- [WHAT THE TASK REQUIRES]:
Could you copy exactly the lines from the one containing "Where should I click to: Uncheck" through the last line of the records below, and nothing else?

┌──

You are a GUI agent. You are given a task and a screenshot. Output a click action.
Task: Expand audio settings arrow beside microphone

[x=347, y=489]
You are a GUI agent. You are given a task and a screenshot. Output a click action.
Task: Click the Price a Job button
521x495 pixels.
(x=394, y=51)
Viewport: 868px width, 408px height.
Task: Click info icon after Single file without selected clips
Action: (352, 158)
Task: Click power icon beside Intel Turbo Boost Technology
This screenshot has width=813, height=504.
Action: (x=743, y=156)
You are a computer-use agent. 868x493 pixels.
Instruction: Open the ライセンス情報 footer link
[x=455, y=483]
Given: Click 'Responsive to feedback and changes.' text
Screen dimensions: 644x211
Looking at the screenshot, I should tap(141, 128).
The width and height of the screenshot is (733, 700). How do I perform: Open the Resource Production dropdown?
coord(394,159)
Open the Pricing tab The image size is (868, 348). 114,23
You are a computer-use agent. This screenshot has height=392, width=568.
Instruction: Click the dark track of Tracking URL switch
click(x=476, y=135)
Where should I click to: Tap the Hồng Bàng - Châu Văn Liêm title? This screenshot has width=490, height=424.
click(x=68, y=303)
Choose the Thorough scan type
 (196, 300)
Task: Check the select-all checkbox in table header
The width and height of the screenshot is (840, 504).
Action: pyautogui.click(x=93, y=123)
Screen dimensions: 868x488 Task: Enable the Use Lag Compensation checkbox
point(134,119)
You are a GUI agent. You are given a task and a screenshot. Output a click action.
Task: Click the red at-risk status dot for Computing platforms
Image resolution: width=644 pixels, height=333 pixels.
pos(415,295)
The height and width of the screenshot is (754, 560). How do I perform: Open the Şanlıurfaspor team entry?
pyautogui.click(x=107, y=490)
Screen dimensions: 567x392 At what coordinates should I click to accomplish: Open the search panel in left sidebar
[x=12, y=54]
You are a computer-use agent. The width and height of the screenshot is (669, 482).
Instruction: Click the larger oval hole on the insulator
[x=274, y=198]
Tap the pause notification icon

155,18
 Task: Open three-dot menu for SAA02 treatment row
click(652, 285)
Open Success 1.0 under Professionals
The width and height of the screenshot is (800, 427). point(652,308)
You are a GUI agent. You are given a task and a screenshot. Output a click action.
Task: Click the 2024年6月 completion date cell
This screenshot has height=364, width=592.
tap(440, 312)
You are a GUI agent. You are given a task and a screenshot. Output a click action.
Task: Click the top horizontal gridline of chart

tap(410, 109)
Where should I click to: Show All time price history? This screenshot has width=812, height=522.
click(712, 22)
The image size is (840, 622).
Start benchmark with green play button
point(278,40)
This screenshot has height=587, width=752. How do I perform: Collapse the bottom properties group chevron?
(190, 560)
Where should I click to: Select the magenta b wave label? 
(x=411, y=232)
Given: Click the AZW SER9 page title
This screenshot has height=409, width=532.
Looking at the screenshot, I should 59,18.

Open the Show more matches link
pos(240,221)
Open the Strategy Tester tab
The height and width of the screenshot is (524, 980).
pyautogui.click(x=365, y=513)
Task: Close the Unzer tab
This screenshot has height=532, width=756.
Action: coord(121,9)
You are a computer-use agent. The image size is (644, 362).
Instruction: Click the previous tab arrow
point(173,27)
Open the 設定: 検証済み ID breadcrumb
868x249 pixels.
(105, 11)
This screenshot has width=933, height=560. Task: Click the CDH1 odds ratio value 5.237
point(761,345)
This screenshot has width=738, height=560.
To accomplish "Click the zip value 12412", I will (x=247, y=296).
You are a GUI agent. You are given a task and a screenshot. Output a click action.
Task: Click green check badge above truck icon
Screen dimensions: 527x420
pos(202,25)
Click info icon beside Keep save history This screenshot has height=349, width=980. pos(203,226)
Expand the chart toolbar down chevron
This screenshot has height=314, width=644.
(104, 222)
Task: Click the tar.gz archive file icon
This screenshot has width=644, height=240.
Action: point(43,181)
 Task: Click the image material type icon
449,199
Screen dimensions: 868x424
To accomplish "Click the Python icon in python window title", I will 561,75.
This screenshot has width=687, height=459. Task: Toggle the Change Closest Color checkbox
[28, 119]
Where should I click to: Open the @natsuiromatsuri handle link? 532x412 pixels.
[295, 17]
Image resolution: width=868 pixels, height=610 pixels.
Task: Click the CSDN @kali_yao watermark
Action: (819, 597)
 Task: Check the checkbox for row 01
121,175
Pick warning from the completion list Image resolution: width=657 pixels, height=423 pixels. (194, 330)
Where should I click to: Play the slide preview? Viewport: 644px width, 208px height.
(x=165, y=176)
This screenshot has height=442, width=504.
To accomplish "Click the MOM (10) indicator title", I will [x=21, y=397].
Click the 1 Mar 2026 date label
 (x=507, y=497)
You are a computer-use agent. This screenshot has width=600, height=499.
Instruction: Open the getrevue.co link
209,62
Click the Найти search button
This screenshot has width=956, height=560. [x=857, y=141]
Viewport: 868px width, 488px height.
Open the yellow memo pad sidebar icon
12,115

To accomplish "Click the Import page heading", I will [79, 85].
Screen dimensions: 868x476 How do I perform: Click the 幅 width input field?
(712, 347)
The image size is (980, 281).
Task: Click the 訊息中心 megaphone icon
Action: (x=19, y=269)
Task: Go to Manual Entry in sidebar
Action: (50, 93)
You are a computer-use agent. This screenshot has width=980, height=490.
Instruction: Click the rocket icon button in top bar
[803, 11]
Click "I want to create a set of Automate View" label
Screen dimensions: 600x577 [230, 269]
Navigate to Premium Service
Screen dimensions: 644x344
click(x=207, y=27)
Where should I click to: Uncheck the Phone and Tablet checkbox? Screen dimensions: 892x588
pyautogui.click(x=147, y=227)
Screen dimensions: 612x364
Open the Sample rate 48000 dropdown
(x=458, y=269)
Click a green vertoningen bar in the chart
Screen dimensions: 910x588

└──

- [RESULT OF THIS TASK]:
Where should I click to: Uncheck the Phone and Tablet checkbox? Screen dimensions: 892x588
pyautogui.click(x=147, y=227)
Screen dimensions: 612x364
Open the Sample rate 48000 dropdown
(x=458, y=269)
Click a green vertoningen bar in the chart
Screen dimensions: 910x588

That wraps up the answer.